(Stored data entries)
= = =
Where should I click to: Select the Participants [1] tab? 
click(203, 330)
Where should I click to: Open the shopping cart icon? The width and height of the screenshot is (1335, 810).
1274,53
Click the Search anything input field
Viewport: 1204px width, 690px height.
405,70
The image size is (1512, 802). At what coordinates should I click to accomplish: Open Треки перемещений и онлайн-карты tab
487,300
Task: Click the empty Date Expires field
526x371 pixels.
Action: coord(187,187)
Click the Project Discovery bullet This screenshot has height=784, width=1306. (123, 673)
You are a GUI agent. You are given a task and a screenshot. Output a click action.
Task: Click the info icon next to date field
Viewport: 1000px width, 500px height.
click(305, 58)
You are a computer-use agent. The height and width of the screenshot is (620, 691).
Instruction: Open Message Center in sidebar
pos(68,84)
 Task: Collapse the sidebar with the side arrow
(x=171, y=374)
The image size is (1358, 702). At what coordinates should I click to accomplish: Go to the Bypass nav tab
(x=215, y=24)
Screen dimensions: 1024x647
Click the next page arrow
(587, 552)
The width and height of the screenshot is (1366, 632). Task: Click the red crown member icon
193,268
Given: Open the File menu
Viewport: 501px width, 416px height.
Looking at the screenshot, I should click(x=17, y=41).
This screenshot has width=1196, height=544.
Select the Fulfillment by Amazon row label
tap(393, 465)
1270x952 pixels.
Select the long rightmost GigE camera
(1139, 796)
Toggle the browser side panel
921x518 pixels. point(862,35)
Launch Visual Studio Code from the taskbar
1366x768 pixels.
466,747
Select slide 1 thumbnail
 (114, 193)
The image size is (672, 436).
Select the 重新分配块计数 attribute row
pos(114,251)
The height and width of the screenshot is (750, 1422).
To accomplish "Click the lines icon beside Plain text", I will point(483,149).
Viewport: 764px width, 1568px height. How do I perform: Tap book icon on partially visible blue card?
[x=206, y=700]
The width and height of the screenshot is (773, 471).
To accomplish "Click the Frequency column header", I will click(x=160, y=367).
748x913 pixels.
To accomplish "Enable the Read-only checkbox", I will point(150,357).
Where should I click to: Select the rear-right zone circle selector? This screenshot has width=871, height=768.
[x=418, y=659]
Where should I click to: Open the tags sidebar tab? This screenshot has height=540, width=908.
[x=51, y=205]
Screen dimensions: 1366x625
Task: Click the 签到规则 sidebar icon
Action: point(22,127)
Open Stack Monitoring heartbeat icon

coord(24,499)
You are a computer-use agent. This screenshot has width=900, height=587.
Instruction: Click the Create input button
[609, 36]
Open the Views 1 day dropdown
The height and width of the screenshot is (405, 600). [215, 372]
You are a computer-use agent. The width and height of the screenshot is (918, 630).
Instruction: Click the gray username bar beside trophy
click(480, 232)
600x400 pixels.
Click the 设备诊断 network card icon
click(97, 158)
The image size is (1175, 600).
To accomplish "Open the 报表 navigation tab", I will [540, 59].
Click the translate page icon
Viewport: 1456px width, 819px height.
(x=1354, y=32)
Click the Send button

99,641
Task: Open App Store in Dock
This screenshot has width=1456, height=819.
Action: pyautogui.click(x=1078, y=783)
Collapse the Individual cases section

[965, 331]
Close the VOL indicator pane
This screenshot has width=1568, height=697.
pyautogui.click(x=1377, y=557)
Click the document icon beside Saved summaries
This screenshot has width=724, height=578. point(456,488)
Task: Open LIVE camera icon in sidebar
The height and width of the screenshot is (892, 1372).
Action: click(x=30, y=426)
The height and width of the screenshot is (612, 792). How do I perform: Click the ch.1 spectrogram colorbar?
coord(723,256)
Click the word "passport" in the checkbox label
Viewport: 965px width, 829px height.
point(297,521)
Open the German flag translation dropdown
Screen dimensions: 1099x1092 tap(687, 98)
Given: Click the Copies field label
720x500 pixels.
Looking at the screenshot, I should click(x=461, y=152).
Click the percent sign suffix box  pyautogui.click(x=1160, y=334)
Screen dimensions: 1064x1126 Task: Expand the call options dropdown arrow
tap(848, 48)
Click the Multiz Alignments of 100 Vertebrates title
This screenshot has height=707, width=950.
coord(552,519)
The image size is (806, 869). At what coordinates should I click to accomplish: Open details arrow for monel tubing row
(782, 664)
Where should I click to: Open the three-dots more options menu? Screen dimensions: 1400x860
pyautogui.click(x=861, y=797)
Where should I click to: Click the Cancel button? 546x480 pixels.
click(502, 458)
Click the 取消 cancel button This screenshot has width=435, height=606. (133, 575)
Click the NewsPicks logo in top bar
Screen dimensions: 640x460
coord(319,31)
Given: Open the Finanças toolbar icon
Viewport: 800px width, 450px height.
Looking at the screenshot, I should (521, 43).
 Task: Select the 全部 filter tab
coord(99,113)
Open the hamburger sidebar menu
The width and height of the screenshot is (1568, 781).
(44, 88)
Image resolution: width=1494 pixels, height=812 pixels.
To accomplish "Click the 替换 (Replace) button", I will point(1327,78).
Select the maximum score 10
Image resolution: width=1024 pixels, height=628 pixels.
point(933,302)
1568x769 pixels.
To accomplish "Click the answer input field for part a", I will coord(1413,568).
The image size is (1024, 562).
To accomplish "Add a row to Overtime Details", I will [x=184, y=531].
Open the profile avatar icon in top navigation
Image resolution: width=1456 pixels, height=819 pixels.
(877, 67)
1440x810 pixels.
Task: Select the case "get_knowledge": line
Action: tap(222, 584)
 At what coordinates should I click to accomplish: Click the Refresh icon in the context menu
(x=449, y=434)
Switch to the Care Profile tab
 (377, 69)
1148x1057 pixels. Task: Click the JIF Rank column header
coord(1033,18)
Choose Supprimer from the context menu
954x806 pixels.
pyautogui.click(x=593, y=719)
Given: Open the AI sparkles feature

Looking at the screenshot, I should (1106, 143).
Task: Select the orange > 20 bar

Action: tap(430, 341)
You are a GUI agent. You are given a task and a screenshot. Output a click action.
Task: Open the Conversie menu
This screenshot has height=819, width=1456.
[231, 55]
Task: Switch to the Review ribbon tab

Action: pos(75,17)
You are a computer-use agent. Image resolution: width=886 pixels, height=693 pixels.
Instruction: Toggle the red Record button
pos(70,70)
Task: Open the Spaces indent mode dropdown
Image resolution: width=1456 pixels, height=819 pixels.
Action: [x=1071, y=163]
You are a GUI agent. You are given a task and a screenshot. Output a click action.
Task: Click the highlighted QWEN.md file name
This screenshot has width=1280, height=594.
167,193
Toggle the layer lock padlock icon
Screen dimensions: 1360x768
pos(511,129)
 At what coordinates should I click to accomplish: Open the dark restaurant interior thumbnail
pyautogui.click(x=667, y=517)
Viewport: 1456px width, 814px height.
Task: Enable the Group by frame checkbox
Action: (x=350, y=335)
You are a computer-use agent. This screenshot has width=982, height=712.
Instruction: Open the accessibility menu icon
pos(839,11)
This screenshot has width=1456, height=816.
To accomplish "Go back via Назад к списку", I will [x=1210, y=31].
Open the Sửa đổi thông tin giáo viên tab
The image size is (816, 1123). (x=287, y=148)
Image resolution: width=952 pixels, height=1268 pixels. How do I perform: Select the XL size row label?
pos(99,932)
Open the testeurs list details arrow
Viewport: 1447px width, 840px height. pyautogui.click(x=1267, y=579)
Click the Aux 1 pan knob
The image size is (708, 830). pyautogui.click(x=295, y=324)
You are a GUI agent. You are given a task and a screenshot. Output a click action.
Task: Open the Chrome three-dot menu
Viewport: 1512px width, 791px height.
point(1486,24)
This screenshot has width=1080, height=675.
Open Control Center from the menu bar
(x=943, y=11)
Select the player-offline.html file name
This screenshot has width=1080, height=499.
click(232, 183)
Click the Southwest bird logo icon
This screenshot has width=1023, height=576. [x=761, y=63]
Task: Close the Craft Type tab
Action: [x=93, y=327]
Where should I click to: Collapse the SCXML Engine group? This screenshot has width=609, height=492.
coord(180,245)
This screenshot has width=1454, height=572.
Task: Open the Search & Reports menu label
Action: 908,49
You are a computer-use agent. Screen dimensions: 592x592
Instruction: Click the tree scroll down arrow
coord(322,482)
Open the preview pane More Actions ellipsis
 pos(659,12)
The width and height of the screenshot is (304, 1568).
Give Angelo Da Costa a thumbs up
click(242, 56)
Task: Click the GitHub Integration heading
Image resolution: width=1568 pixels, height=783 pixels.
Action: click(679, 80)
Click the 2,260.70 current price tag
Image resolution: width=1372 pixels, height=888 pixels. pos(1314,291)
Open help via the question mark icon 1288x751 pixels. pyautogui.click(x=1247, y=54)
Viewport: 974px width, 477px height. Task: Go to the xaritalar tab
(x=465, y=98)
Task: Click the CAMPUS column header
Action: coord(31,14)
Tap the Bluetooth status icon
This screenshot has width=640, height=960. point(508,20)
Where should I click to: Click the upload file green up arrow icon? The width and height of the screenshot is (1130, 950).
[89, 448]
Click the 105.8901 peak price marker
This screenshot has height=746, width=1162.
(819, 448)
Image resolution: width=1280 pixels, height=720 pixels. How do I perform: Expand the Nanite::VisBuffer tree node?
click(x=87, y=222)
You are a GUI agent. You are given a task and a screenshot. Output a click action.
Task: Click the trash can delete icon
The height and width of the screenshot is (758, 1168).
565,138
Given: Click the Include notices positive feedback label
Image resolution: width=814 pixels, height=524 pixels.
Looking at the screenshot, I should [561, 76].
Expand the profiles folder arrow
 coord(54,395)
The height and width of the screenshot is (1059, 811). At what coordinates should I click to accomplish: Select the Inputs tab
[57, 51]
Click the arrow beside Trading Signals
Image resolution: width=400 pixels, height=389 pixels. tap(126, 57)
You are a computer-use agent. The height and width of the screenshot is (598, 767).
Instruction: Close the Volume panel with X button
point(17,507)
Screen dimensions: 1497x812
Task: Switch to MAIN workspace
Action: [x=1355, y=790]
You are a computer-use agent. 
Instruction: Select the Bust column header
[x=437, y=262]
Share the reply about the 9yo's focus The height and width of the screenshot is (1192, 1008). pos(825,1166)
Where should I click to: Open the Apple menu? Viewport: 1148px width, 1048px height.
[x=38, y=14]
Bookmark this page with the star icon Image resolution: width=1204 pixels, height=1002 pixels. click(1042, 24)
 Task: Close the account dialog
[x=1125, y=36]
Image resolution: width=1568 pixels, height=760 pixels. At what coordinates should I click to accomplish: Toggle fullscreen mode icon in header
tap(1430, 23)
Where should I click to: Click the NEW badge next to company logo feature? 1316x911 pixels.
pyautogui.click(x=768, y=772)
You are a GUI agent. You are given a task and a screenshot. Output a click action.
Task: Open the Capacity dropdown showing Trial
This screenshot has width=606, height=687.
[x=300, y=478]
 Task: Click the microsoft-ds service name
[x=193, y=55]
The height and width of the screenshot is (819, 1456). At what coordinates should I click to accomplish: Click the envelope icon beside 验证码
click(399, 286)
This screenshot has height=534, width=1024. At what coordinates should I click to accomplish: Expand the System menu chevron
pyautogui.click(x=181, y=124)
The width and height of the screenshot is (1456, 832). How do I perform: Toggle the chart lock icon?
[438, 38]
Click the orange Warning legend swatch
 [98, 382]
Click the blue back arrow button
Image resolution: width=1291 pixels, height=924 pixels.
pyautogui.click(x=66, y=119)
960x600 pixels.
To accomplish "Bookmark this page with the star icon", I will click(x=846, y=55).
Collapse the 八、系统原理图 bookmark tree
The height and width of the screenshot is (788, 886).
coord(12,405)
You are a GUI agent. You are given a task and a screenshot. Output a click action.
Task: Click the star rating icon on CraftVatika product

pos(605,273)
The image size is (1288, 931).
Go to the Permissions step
= = =
TASK STATEMENT:
Copy the stretch of the listing from the line containing "Choose Supprimer from the context menu" through the line containing "Action: tap(430, 341)", replacing "context menu" with "right-click menu" and keeping everything else the same.

PROBLEM SOLUTION:
Choose Supprimer from the right-click menu
954x806 pixels.
pyautogui.click(x=593, y=719)
Given: Open the AI sparkles feature

Looking at the screenshot, I should (1106, 143).
Task: Select the orange > 20 bar

Action: tap(430, 341)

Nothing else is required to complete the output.